===== Document segment =====
I read up on her, a lot. Mostly I read criticisms of her — since that’s what my facebook newsfeed was (and still is) filled with. Instead of reading it all as a skeptic, as a predisposed Hillary hater, I read it all with an open mind. And I discovered a person I hadn’t seen before.
I discovered a person who, with her own hands, constructed one of the most powerful political platforms in human history — through a career in public service, focused mostly on supporting those most marginalized. She grew up in a middle class family, as did Bill — they didn’t come from wealth or dynastic power. In college, coming from a conservative, Republican, family background, she developed progressive politics, became an anti-war advocate and ally to Black student activism, and used her graduation speech (the first student speech in the history of the college) to boldly call out the patronizing, pro-Vietnam-War, US senator who spoke before her. In law school and immediately afterwards, she focused on low-income children in our criminal justice and education systems, traveling the country to do investigative research, developing published analysis and policy proposals to improve the lives of poor youth. As an attorney, she represented those too poor to afford legal counsel. As First Lady of Arkansas and the country, she crafted legislation to improve public education and expand health care access. And then, unlike nearly every first lady before her, Hillary Clinton didn’t retire from public life after her husband’s presidency, as she definitively could have (and as most among us would have) done, instead continuing on with her hustle as a public servant. She has often quoted Marian Wright Edelman that, “Service is the rent we pay for living, it is the very purpose of life and not something you do in your spare time.” And unlike nearly every president before him, Bill Clinton didn’t retire either — instead he criss-crossed the globe, founding one of the most widely respected international development foundations (including by me, and I’m skeptical of nearly all foundations, especially the large international ones). And then, after all this, I was leveling at them that they were too powerful. I was mistrustring them because they’d hustled too hard in service, built too large a network of connections, amassed too much wealth off of books and speeches, and accumulated too much global knowledge and political prowess. So then I chose to see things differently — to see their power for what it was, built primarily off decades of goodwill, service, and otherwise total badassery.
=====
== Work task 1 ==
Translate this sentence from the essay on Hillary Clinton into Spanish: "As an attorney, she represented those too poor to afford legal counsel."
== Work task 2 ==
In the listing below, reproduce everything from the line containing "Identify the location of phone-badge: 100%" down to the line containing "coordinates (89, 196).", both included.
===== Material shown =====
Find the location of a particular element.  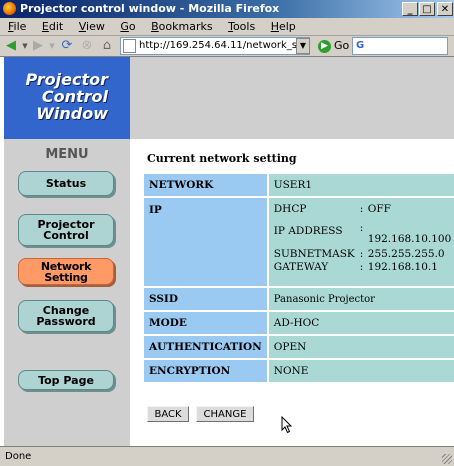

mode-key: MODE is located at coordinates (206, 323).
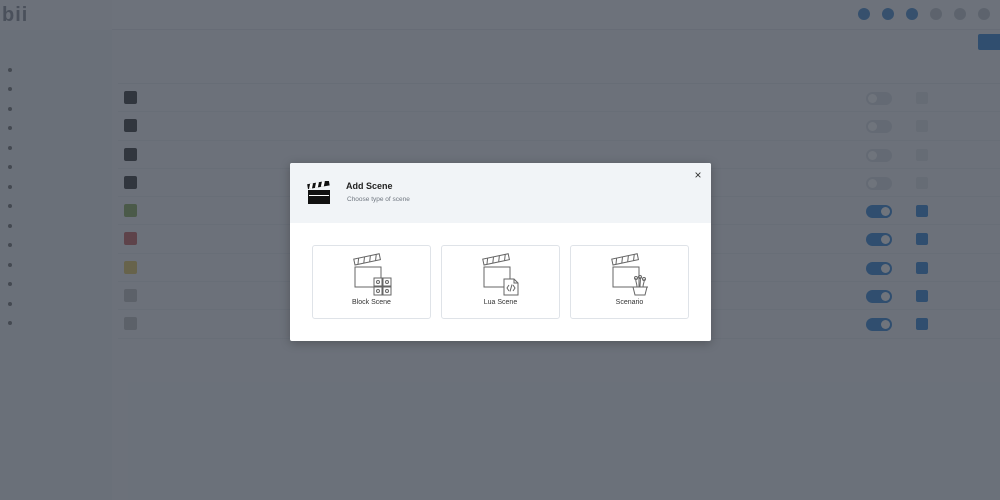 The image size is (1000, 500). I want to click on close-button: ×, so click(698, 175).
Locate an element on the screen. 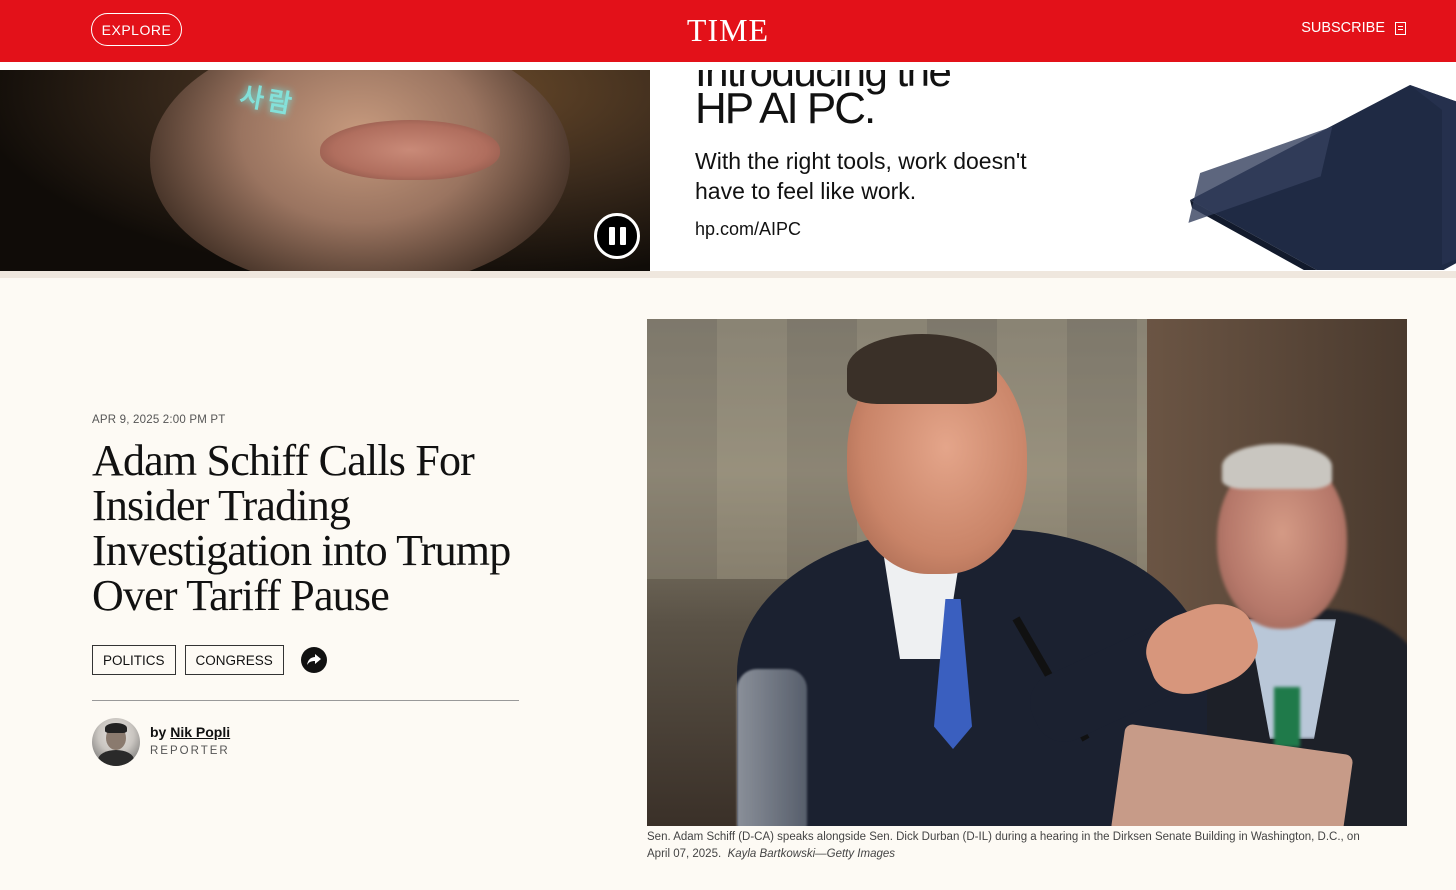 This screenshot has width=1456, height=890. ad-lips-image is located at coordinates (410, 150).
=====
===== Material shown =====
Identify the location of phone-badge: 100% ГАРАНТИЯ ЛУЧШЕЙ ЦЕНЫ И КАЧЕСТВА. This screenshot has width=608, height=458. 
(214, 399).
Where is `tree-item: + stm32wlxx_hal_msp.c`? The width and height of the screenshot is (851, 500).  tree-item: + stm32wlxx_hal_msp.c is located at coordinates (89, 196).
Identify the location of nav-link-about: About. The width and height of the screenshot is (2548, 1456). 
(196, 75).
=====
== Answer section 1 ==
Como abogada, representó a quienes eran demasiado pobres para pagar asesoría legal.

== Answer section 2 ==
Identify the location of phone-badge: 100% ГАРАНТИЯ ЛУЧШЕЙ ЦЕНЫ И КАЧЕСТВА. This screenshot has width=608, height=458. 
(214, 399).
Where is `tree-item: + stm32wlxx_hal_msp.c`? The width and height of the screenshot is (851, 500).  tree-item: + stm32wlxx_hal_msp.c is located at coordinates (89, 196).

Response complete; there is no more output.